Character names are important.
At their most basic they must be credible: probably best not to name a middle-aged accountant living in a suburb of modern day Leeds whose having an affair with his son’s primary school teacher Bumbletuke Humpty-Bump. That may sit well in A Christmas Carol, but it won’t do on the darts team of the Dog and Duck.
At best they’re shorthand, communicating in a few syllables something of the character, a boiled down essence of their personality. I’ve talked about preconceptions on this blog before – it’s okay, we all have them – but they aren’t just confined to the clothes someone wears or their looks: they extend to names too.
If you read a newspaper article about a man called Gary who’d been caught speeding, you’d have a very different chap in mind from one named Sebastian. It doesn’t mean one is more likely to speed than the other, but you wouldn’t expect Sebastian to have been brought up on the local Council Estate – but Gary … possibly.
Rightly or wrongly, we associate certain names with certain types of people.
Ever noticed how many heroes are called Jack? From the dandy charmer Sparrow, through the doom-laden Bauer, to the kick-ass Ryan, when your main protagonist is called Jack you can expect guns, explosions, fist fights and a body count that’s through the roof. Jacks know how to look after themselves.
Today’s Wednesday Word Tangle is not dedicated to your Jacks, your Garys or your Sebastians. But to the more unusual, the peculiar – the downright inventive.
- From Precious Bane by Mary Webb: Wizard Beguildy, Jancis Beguildy.

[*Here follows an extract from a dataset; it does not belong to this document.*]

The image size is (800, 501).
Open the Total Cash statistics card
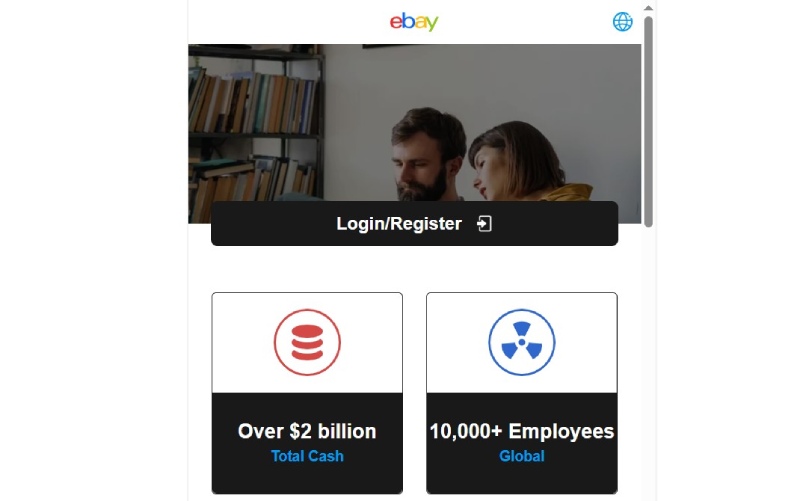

The wizard is a con man and a trickster, while his daughter Jancis is attractive in a brainless sort of way, which makes them both ‘beguiling’ – ‘to deceive or trick’ , ‘to charm and fascinate’.
- From Far from the Madding Crowd by Thomas Hardy: Bathsheba Everdene.
In the Bible, Bathsheba was the wife of Uriah the Hittite, was seduced by King David and mother of King Solomon. Did Hardy choose the name intentionally to convey to his Bible-literate readership a little of Bathsheba’s future man trouble? Then there’s Gabriel Oak. Why did Bathsheba not know to marry this guy from the start? He’s half angel, half reliable, deep rooted stock – as English as cream teas and an obsession with the weather. I would’ve been ordering a dress just on learning his name.
- From the Harry Potter books: J.K. Rowling’s devised some cracking names for her characters, so many it’s hard to choose just a few but …
Albus Dumbledore: ‘dumbledore’ is an English dialect word for a bumblebee – love the name just for that. Then there’s Draco Malfoy: ‘draco’ can mean dragon and Draco was also an Ancient Greek lawgiver with some extreme ideas of justice. A perfect combination for a baddy. Lastly, Severus Snape: his first name sounds like ‘severe’, surname makes me think of snakes and ‘snipe’ (‘to criticise unpleasantly’) something Snape’s very good at.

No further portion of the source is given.